Mexico pressed to free dolphins after hurricane kills 3
Toronto Star
Star readers fuelled crusade to rescue mammals

12th October 2003

Mexican authorities recently left seven captive dolphins in a shallow steel sea-cage, only metres from the beach, during two deadly hurricanes on the Baja California coast. Within days of Hurricane Marty on Sept. 22, three were dead.

These are the same dolphins authorities promised to protect after an international protest over their treatment, led by Star readers, two years ago.

They had no way out. Abandoned to the storm, unable to dive, they were thrown up against the bottom by hurricane-force winds, their big bodies tossed against wooden pylons and bashed against the steel mesh of their cage about the size of two football fields.

"It would have been like being in a washing machine," says U.S. dolphin expert Ric O'Barry.

Of eight bottlenose dolphins captured in late 2000 and caged in the tourist town of La Paz, half are now dead.

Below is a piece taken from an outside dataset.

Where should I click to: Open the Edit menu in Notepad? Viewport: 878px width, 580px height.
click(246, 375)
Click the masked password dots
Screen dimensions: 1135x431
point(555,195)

This has occurred despite an ongoing campaign for their release and a fully financed plan to free them in the Pacific Ocean.

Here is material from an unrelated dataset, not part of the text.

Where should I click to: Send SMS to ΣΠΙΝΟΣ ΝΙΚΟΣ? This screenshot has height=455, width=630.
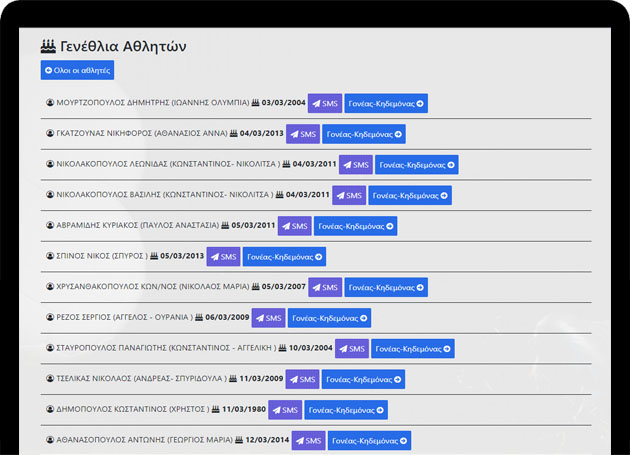tap(223, 256)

The first dolphin, a female, Luna, died within a month of capture. After the last storm, three more died — Concha, six months pregnant, young male Ricky, and Quinta, a big male whose bungled capture and mistreatment, captured on videotape, enraged Star readers.

The Mexican government is legally responsible for these dolphins, captured for a "swim-with-dolphins" scheme. Yet, despite warnings, nobody ensured there was an adequate hurricane evacuation plan in place — again, mandated by law — in a hurricane capital of the world.

Mexican authorities are still fussing over autopsy findings, saying preliminary results suggest "circumstantial" deaths. But environmentalists, who warned of this sad outcome, have no doubt they died as a result of the hurricane and its aftermath. Their internal organs were brutally pounded, says O'Barry.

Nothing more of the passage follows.